Wednesday, July 27, 2005

Confession of a Cutter

One of the things that has gone along with being Bordeline is self-injury. For me it is cutting. Cutting has been my secret shame for many years. It is the reason I often wore long sleeves in hot weather, the reason I learned first aid and the reason I now share my experiences whenever I can. This is something I wrote a few days ago and I thought I'd put in here.

"Sometimes You Just Gotta Wonder if It's Worth It."
"At least when you cut there's immediate release. The skin opens, the blood flows, and the endorphins hit. You see the layers of flesh and know it is graphically real. The blood flows in real time and the drops splatter on the white floor. But then you realize cutting isn't the answer.
It used to be easy to deal with. Just clean it up and say a cat scratched you. The cuts weren't deep, but there were sometimes a lot of them. So you stopped cutting for a long time. But when you did cut again, for whatever reason, the cuts were deeper.
At first you cut unevenly, layer by layer. It was like a paper shredder effect. Then it became easier to press harder and drag the blade slowly across your flesh. The first time you cut deep enough to scare you, you ended up in the State Mental Hospital. Then you did the unimaginable.
You cut in front of someone. It almost felt unreal. And the last time was the deepest. Each cut was deeper leaving a more grotesque scar. If you continue to cut, you may accidentally kill yourself.
You don't cut for death. You cut for release, to feel something other than the numbness of depression, to feel the rush of endorphins, to see what happens. But one time you may find a release like no other, one that you cannot reflect on. One time you will cut too deep and be dead."

This thing I wrote the other night was just a random thought pattern that came into my head. One of the many deep and sometimes morbid things I think about. These are things I rarely share with others. It tends to scare them and make them think of me differently.

The strange thinking or feelings are the curse of my existence. It is what has made it so hard for my family and closest friends to understand what I am trying to communicate. It is what has caused me to feel isolated though I'm in the center of a crowd.

Assigned task 1: Reproduce everything in the self-injury blog post from "At first you" down to "did the unimaginable.".
Assigned task 2:
Answer these questions using the self-injury blog post:
(a) What did the writer often wear in hot weather because of cutting?
(b) According to the piece the writer included, what excuse could be given for the early cuts?
(c) Where did the first cut deep enough to scare the writer lead?
Assigned task 3: Pick up the blog post about self-injury after its final sentence and write what comes next.

Exercise data:
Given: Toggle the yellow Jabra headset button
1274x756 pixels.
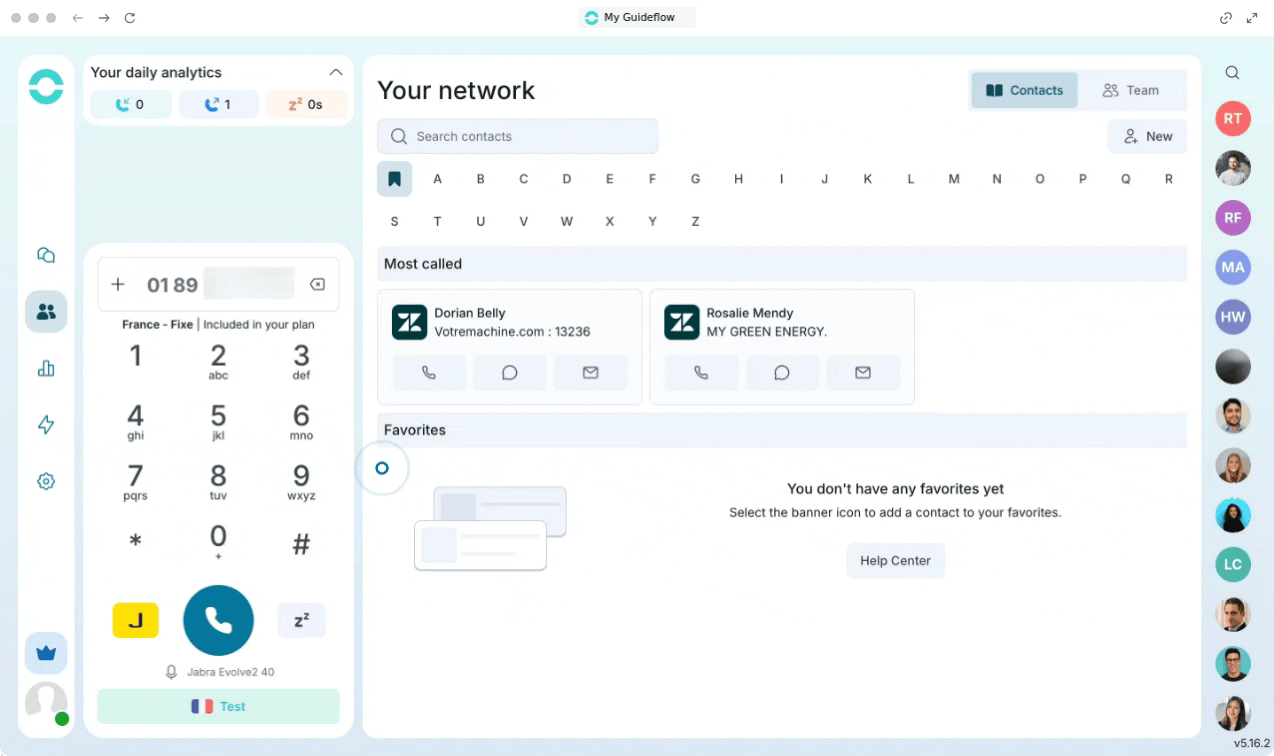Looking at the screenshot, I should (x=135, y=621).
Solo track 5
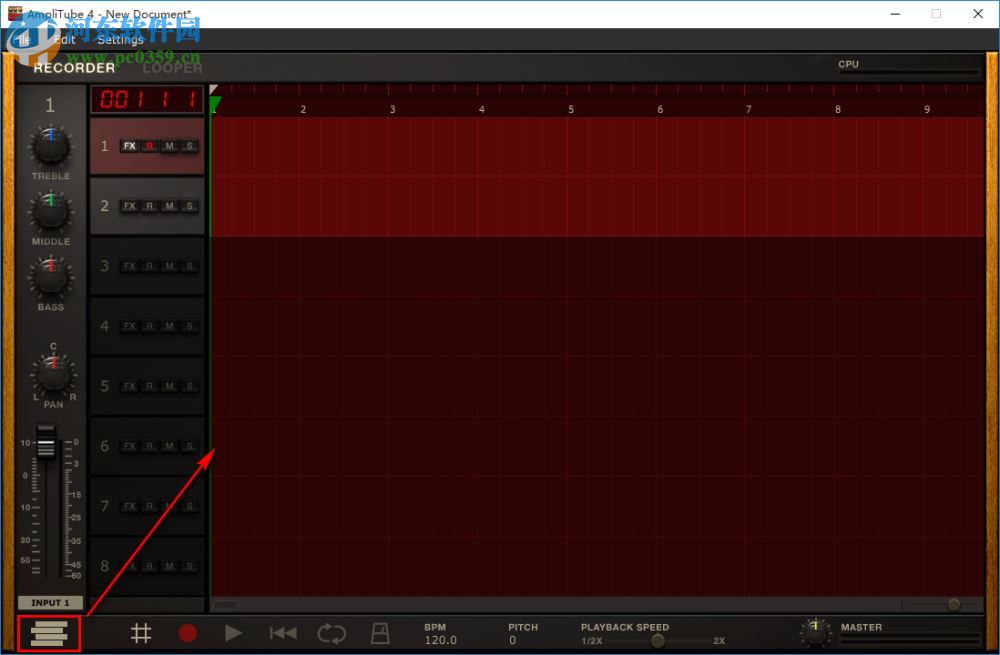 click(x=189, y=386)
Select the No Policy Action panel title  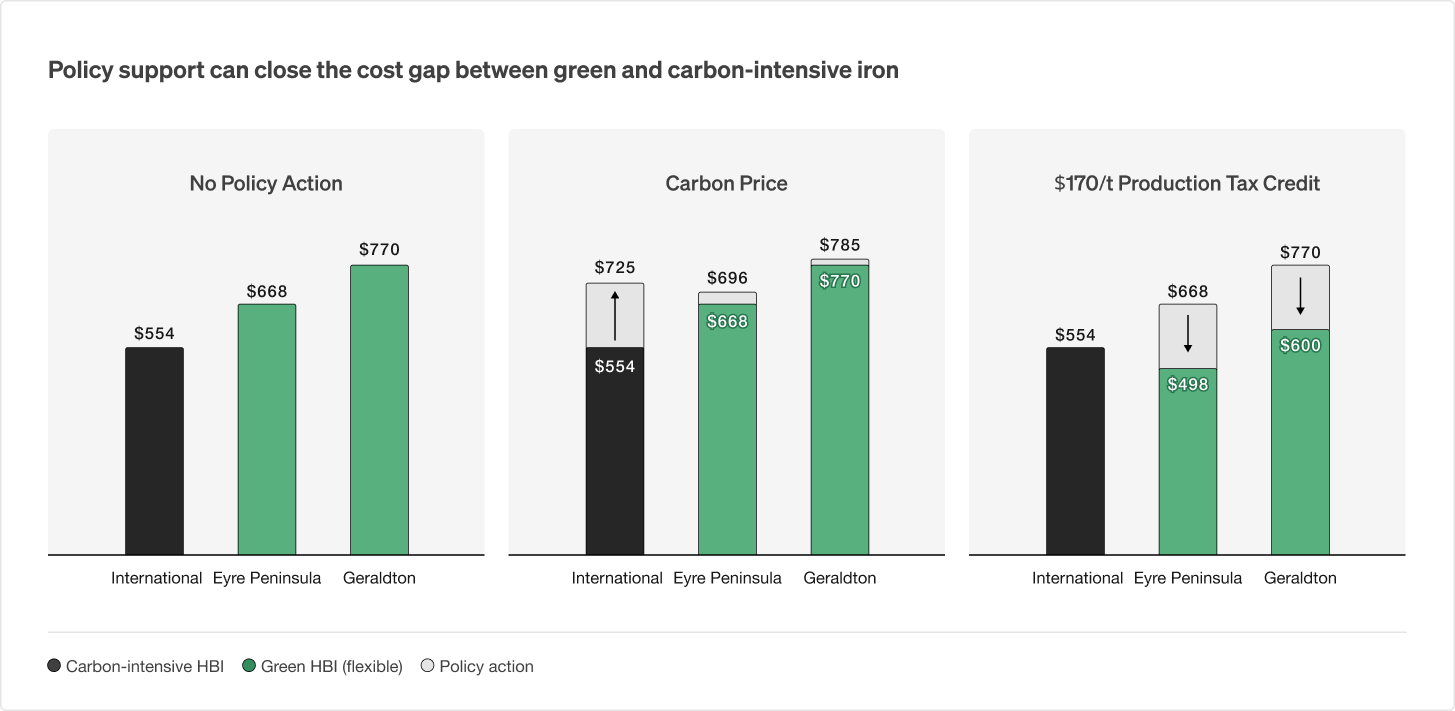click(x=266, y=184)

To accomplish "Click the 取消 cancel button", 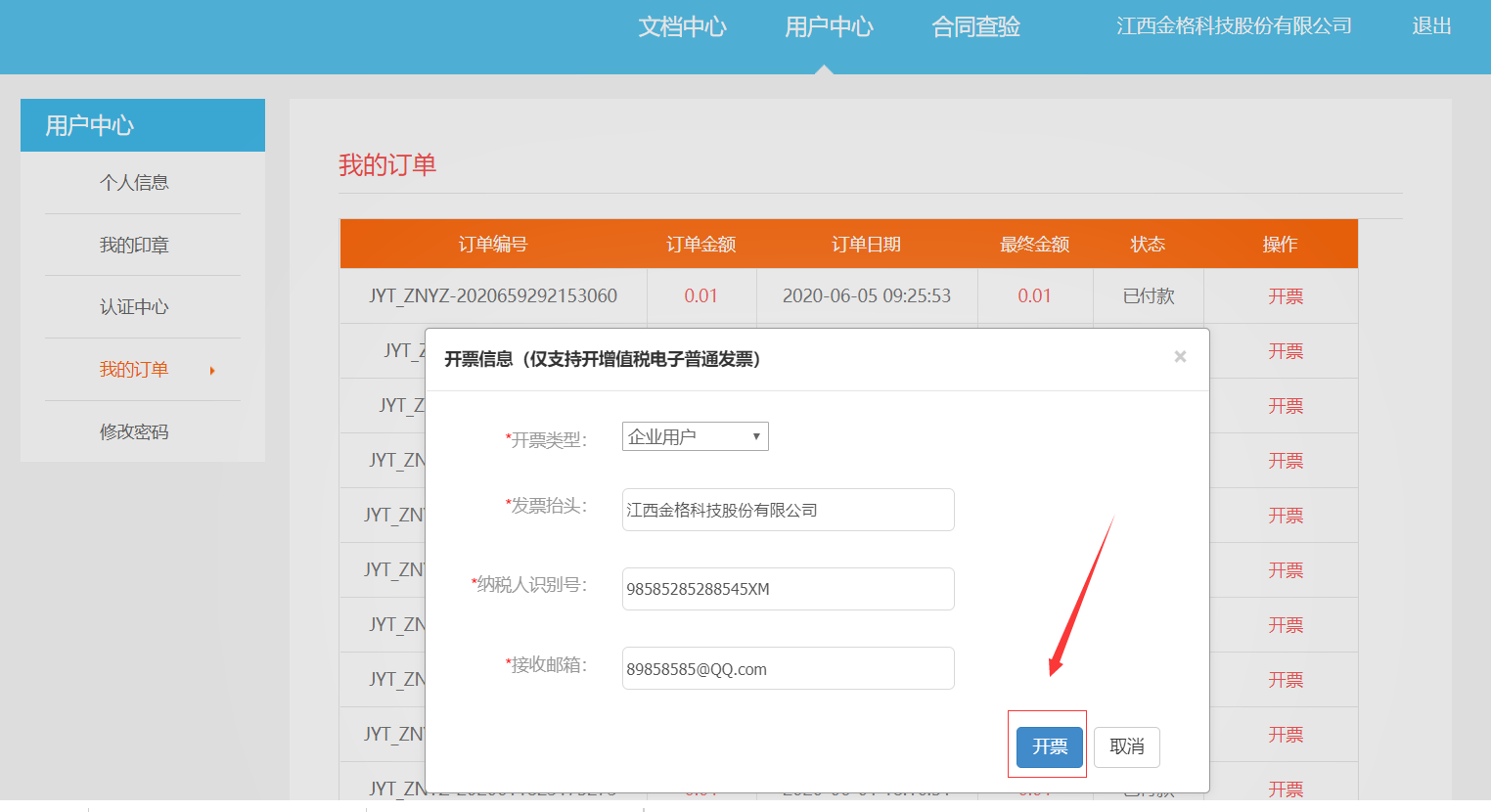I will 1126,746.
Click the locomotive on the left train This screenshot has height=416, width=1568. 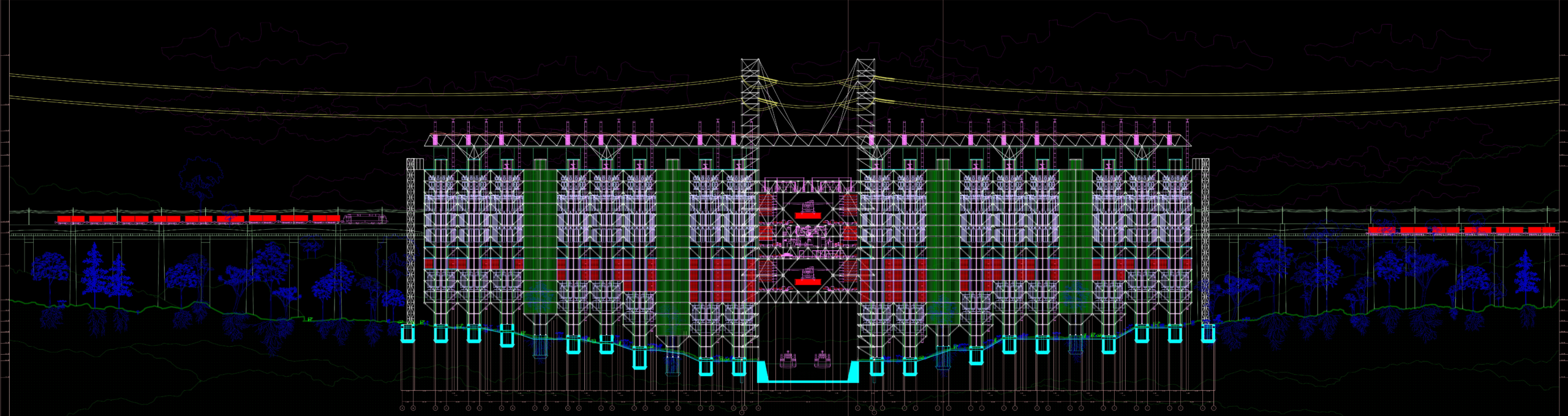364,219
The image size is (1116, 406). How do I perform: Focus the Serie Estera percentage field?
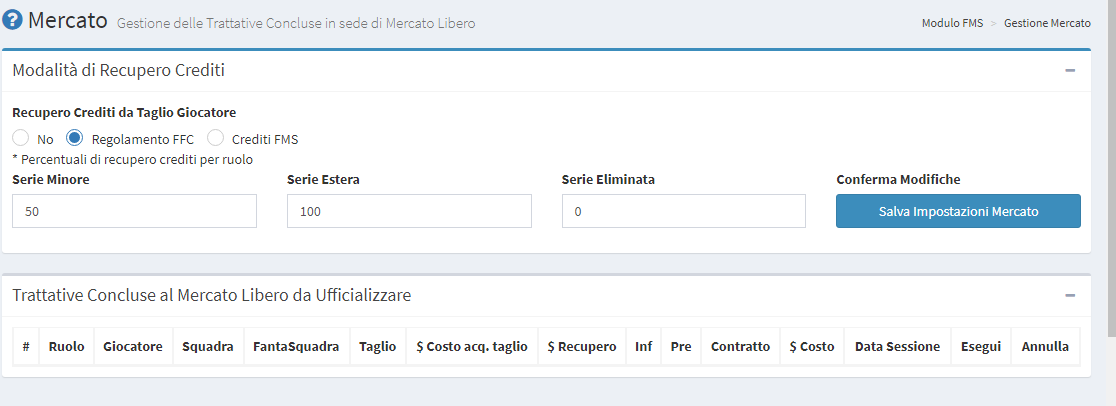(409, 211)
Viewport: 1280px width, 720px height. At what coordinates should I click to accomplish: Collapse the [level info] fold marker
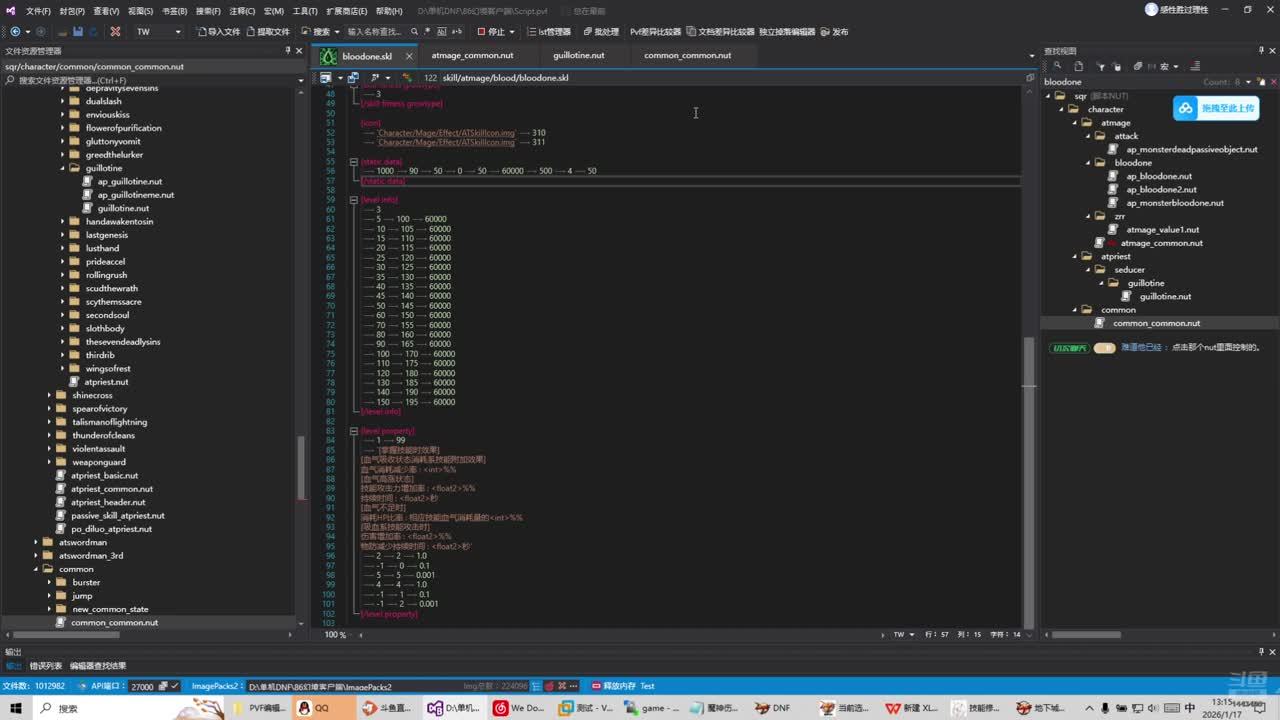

Expected output 1:
At first you cut unevenly, layer by layer. It was like a paper shredder effect. Then it became easier to press harder and drag the blade slowly across your flesh. The first time you cut deep enough to scare you, you ended up in the State Mental Hospital. Then you did the unimaginable.

Expected output 2:
(a) Long sleeves.
(b) That a cat scratched you.
(c) The State Mental Hospital.

Expected output 3:
I have struggled with feeling out of place or "out of time" like I was born for the wrong generation or living in the wrong life. It has been this way all my life. It is this, that at first made me so interested in science, then in becoming a nun and, later on, what turned me to the occult.

Monday, July 25, 2005

Introduction To Myself

My name is Katherine Michelle Hunt. I go by KAT. I'm 28. I grew up in Oregon but I live in Texas now.

I am considered disabled. The official disability forms say that it is due to major depression. That's not the whole story though.

I have Bordeline Personality Disorder. (The definition is on the link.) For me this means I have a hard time keeping a job. I have trouble finding a place I feel like I fit. It's not terrible, but I do feel pretty useless at times.

I live with Kat and Dawn. We have two dogs and a few cats. I really enjoy having pets. Unfortunately we live in an area where it's not exactly safe to have your pets out doors so they live inside.

I came to Texas in 1998 to attend Wayland Baptist University. It was the first place I ever felt was like home. I attended school there for 2 years and then went back to Oregon. The in between is a long story, but the short of it is that I came back to Texas after meeting Kat.

We've been through a lot together and I love Kat in a way that I can't explain.